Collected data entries

Content starts

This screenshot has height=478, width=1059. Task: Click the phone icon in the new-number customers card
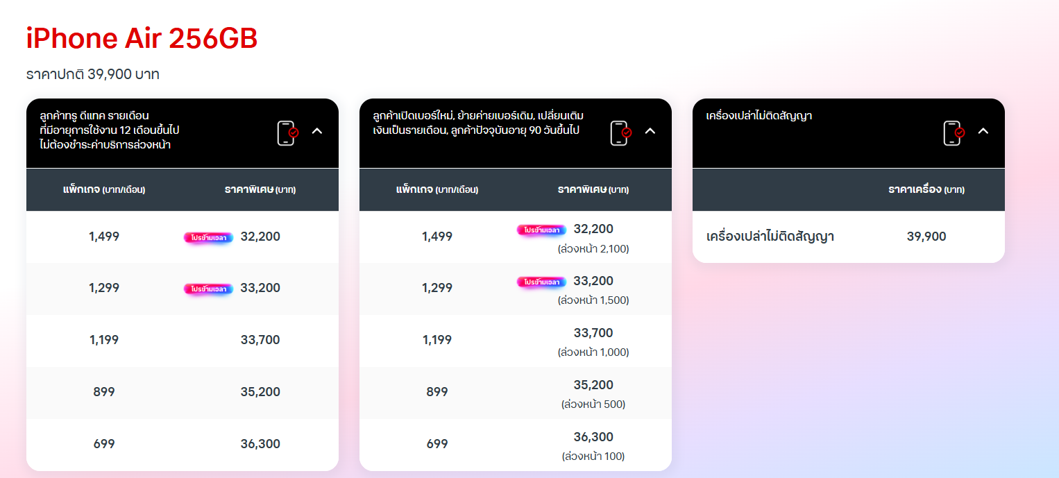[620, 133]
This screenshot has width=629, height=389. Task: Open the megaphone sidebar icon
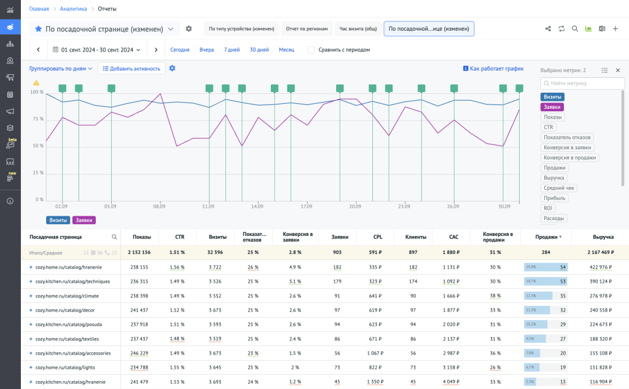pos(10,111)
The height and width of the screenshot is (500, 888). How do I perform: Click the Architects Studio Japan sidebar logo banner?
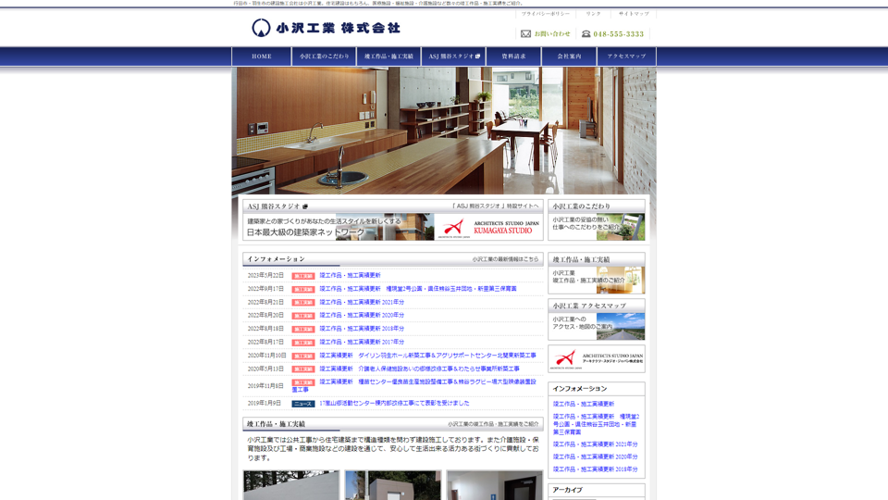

Content ends

- TO DO: Your copy should hold every entry exactly as written, but none of the pictures.

- ANSWER SPACE:
This screenshot has height=478, width=1059. Task: Click the phone icon in the new-number customers card
[620, 133]
This screenshot has width=629, height=389. Task: Open the megaphone sidebar icon
pos(10,111)
The height and width of the screenshot is (500, 888). How do I perform: Click the Architects Studio Japan sidebar logo banner?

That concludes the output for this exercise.